Attendance: 72, 68 per cent from Missouri.
Teaching staff: Numbers 40, 32 being professors, 8 of other grade.
Resources available for maintenance: Fees only, amounting to $7060 (estimated).
Laboratory facilities: These are very weak. The chemical laboratory is of elementary character; there is a small outfit for physiological demonstration; a single room with little material is provided for pathology, bacteriology, and histology. There is the usual ill kept dissecting-room. There is no museum, books, or teaching accessories. The building is very dirty.

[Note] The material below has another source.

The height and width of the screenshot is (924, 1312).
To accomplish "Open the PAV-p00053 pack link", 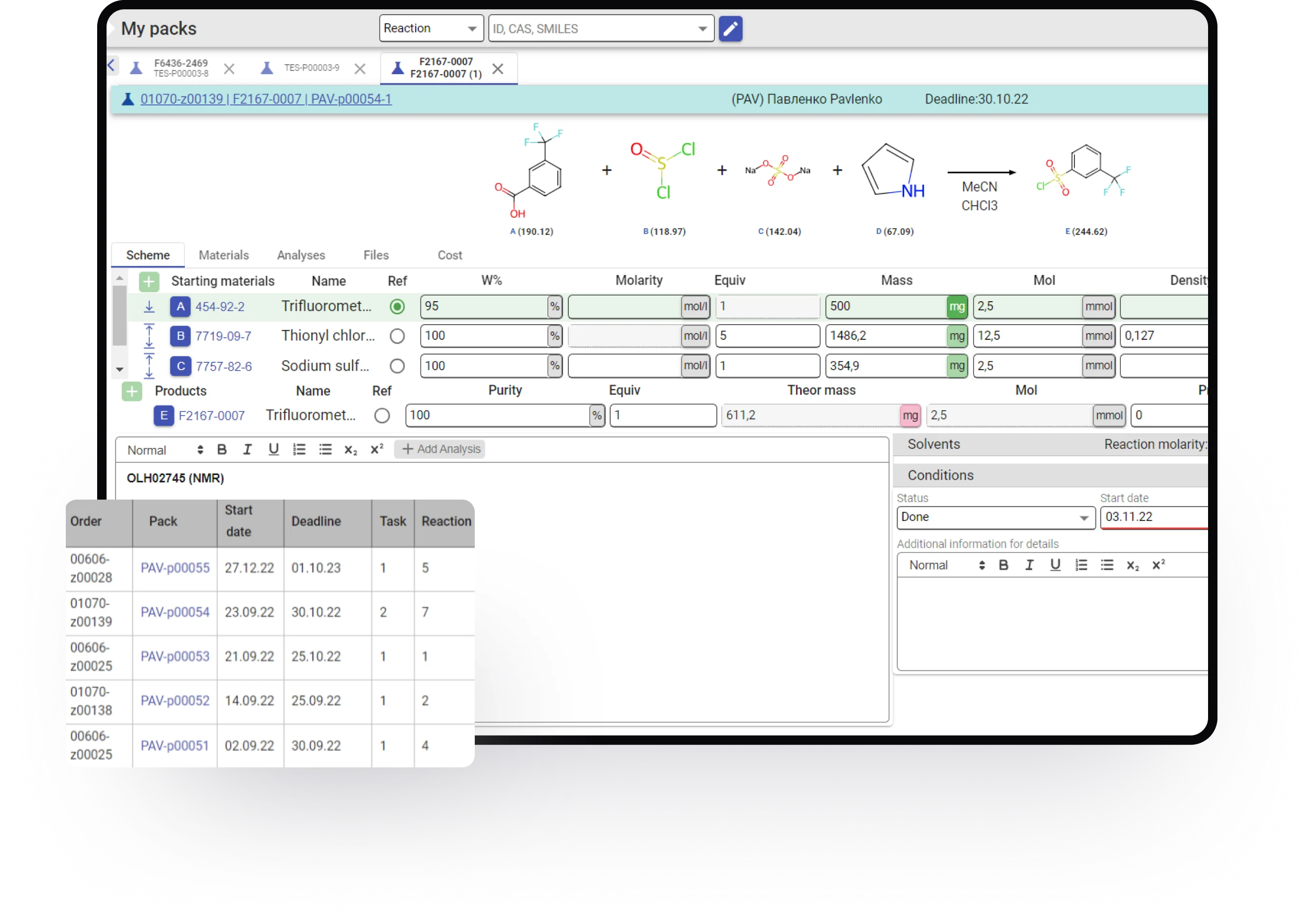I will coord(175,656).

Clinical facilities: These are wholly inadequate. The adjoining hospital, containing six free beds, is of little use. Fifty beds, of which 14 were occupied at the time of visit, are accessible at a Catholic institution, but four-fifths of its work is surgical. Obstetrical work is entirely inadequate; post-mortems are very rare. The available material, scant as 'it is, is poorly used, as far as teaching is concerned.
There is a small dispensary, without records, organization, or equipment.
Date of visit: November, 1909.
ST. LOUIS: Population, 698,706.
(7) Washington University Medical Department. Organized 1842. United in 1891 with Washington University, of which it has been since 1907 an organic department. Completely reorganized on modern lines 1910.
Entrance requirement: Four-year high school education. Credentials are passed on and examinations conducted by the university.
Attendance: 178, 60 per cent from Missouri.
Teaching staff: 99, 48 being professors, 51 of other grade. There had been four full-time professors and a few full-time assistants, but as this report goes to press, the entire faculty is undergoing reconstitution. All the laboratory branches, as well as the departments of medicine, surgery, and pediatrics, have been already reorganized on a strict university basis.